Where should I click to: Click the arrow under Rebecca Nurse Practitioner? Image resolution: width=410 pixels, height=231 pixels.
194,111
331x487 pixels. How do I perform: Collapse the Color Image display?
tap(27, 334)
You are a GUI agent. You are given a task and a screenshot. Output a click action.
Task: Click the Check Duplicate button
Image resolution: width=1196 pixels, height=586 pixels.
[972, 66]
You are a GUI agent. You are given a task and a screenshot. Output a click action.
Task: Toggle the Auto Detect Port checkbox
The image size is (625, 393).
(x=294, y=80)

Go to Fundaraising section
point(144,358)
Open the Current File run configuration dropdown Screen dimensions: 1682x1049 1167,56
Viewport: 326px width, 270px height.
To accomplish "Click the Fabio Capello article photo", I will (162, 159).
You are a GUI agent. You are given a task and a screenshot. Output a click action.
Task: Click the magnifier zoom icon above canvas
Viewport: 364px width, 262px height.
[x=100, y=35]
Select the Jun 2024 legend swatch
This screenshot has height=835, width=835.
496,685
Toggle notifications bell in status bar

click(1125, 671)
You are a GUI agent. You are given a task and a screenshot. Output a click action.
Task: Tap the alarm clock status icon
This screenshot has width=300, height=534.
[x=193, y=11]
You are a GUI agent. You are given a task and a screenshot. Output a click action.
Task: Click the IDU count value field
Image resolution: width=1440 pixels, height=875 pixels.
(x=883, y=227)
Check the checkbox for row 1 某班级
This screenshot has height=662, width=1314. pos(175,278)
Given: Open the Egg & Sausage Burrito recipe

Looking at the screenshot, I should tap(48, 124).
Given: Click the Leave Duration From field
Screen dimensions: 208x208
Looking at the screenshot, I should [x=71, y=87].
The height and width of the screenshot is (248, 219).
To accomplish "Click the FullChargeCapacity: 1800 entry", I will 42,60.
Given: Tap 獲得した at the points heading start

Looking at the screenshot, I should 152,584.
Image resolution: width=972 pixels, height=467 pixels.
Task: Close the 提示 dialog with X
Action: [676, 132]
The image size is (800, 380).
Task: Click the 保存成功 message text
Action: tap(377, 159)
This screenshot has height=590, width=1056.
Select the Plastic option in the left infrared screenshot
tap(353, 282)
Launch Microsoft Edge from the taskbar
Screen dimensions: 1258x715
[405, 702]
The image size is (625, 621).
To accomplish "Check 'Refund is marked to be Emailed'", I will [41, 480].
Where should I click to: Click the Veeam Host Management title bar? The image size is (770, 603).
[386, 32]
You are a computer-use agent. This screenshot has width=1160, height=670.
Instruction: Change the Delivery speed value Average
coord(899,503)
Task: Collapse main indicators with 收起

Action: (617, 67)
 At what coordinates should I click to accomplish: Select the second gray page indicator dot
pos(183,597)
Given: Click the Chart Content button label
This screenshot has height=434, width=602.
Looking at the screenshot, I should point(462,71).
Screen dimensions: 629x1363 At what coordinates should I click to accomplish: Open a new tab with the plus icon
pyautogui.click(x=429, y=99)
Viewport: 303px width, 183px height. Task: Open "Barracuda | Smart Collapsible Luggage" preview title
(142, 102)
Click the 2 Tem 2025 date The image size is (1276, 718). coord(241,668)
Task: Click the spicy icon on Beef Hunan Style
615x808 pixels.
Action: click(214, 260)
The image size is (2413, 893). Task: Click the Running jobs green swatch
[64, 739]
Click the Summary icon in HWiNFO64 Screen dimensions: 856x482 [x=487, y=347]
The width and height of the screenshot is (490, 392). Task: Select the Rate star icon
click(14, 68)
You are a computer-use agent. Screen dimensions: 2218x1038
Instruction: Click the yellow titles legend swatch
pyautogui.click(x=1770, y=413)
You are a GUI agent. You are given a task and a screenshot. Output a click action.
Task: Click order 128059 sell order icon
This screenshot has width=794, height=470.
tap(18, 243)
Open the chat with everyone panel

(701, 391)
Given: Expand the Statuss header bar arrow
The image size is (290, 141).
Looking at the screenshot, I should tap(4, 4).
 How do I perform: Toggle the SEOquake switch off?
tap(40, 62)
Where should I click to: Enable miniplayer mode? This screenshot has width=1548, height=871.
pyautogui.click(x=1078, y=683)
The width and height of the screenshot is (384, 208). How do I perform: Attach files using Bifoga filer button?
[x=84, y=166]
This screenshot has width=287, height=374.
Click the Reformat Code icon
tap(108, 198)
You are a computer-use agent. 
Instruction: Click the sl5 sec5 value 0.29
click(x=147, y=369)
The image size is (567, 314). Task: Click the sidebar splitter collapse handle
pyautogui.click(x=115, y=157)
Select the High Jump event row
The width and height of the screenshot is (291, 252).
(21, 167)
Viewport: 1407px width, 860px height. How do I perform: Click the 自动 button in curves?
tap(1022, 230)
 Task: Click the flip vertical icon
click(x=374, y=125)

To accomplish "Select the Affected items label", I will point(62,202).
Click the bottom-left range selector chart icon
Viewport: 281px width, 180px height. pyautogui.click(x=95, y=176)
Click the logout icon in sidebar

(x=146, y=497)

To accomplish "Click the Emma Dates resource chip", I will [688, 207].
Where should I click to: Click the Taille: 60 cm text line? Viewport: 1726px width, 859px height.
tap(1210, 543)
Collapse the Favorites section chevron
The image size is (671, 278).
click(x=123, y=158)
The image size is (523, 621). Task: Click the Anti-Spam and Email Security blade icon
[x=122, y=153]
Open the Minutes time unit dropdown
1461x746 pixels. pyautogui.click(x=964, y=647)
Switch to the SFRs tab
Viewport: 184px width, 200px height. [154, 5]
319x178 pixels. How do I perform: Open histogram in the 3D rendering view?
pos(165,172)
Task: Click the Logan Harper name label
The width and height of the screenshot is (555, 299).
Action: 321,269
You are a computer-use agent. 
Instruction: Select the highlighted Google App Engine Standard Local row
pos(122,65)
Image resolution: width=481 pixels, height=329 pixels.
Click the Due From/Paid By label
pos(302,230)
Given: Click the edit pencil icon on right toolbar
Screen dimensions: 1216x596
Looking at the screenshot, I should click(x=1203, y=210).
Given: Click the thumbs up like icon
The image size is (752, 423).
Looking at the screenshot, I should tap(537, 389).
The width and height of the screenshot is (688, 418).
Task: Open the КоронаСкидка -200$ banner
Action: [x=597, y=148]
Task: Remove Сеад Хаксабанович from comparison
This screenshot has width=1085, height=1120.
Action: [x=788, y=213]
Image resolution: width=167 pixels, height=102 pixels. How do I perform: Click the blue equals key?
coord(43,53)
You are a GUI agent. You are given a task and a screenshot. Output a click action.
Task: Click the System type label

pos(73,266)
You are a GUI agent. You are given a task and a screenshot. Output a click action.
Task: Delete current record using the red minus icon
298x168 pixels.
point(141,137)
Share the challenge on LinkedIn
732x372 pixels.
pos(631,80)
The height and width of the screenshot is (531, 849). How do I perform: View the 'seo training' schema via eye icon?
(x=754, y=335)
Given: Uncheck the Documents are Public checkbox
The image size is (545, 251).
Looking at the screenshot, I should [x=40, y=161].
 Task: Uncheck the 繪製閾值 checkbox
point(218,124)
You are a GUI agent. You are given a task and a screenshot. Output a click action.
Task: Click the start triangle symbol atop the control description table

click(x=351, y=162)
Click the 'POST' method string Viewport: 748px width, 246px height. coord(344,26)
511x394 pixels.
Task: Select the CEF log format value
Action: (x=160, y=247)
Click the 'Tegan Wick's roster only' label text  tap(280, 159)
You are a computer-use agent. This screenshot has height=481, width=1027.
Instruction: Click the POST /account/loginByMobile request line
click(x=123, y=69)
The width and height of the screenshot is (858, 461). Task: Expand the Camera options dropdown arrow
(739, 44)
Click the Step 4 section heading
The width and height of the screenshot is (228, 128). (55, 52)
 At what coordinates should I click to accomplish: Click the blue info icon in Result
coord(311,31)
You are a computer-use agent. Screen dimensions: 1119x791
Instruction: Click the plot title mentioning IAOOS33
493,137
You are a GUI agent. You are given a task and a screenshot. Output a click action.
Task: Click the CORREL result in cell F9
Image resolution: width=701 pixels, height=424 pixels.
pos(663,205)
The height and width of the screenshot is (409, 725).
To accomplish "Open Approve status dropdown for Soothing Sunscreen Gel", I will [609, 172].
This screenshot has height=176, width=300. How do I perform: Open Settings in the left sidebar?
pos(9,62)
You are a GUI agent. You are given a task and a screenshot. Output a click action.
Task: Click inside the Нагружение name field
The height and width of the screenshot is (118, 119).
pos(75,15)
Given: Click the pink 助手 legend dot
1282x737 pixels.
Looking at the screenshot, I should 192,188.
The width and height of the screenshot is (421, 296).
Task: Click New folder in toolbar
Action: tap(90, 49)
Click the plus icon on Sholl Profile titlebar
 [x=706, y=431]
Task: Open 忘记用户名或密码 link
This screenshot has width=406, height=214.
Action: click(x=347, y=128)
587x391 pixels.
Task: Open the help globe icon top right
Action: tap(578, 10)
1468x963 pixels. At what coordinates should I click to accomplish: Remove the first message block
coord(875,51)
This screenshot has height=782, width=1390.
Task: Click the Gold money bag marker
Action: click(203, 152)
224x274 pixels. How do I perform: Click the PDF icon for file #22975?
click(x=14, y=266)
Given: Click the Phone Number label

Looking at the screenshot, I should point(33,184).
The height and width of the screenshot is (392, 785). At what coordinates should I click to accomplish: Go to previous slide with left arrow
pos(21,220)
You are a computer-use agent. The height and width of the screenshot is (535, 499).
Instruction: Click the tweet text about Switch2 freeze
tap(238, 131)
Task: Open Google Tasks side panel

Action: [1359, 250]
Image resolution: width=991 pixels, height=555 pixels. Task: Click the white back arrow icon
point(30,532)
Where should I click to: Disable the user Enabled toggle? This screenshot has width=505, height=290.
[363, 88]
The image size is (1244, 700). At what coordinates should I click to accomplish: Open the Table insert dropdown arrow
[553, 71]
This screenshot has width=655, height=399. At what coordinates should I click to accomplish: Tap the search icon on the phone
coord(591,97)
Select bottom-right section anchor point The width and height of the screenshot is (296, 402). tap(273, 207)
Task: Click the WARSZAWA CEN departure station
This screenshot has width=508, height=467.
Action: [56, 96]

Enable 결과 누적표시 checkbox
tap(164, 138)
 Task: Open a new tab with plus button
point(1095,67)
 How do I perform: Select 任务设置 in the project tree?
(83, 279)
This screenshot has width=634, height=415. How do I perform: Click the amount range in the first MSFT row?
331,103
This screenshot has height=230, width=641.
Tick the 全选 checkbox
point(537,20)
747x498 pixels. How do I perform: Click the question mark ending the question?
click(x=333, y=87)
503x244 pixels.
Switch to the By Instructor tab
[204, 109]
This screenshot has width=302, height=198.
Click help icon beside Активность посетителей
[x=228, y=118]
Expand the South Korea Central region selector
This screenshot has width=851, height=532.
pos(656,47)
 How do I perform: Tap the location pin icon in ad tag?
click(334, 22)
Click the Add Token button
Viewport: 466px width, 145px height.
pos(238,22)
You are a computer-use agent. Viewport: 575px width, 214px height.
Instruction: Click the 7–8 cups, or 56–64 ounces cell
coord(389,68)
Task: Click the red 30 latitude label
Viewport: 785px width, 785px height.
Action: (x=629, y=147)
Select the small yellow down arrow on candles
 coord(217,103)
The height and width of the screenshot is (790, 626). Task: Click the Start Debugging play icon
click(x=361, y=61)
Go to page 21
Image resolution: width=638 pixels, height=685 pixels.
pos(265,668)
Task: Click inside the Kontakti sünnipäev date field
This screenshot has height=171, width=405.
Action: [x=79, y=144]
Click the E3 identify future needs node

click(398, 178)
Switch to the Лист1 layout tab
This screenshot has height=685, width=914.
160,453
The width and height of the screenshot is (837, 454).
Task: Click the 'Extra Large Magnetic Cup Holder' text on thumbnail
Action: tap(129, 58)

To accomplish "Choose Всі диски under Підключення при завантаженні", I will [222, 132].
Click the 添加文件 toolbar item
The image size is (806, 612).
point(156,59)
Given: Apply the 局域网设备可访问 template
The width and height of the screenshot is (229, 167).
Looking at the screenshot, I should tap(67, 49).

* * * * * * *

[What to work on] Copy the data lines verbatim, starting with the line that contains "Click the E3 identify future needs node" and continuing through the end of the data.

[Output of the task]
Click the E3 identify future needs node

click(398, 178)
Switch to the Лист1 layout tab
This screenshot has height=685, width=914.
160,453
The width and height of the screenshot is (837, 454).
Task: Click the 'Extra Large Magnetic Cup Holder' text on thumbnail
Action: tap(129, 58)

To accomplish "Choose Всі диски under Підключення при завантаженні", I will [222, 132].
Click the 添加文件 toolbar item
The image size is (806, 612).
point(156,59)
Given: Apply the 局域网设备可访问 template
The width and height of the screenshot is (229, 167).
Looking at the screenshot, I should tap(67, 49).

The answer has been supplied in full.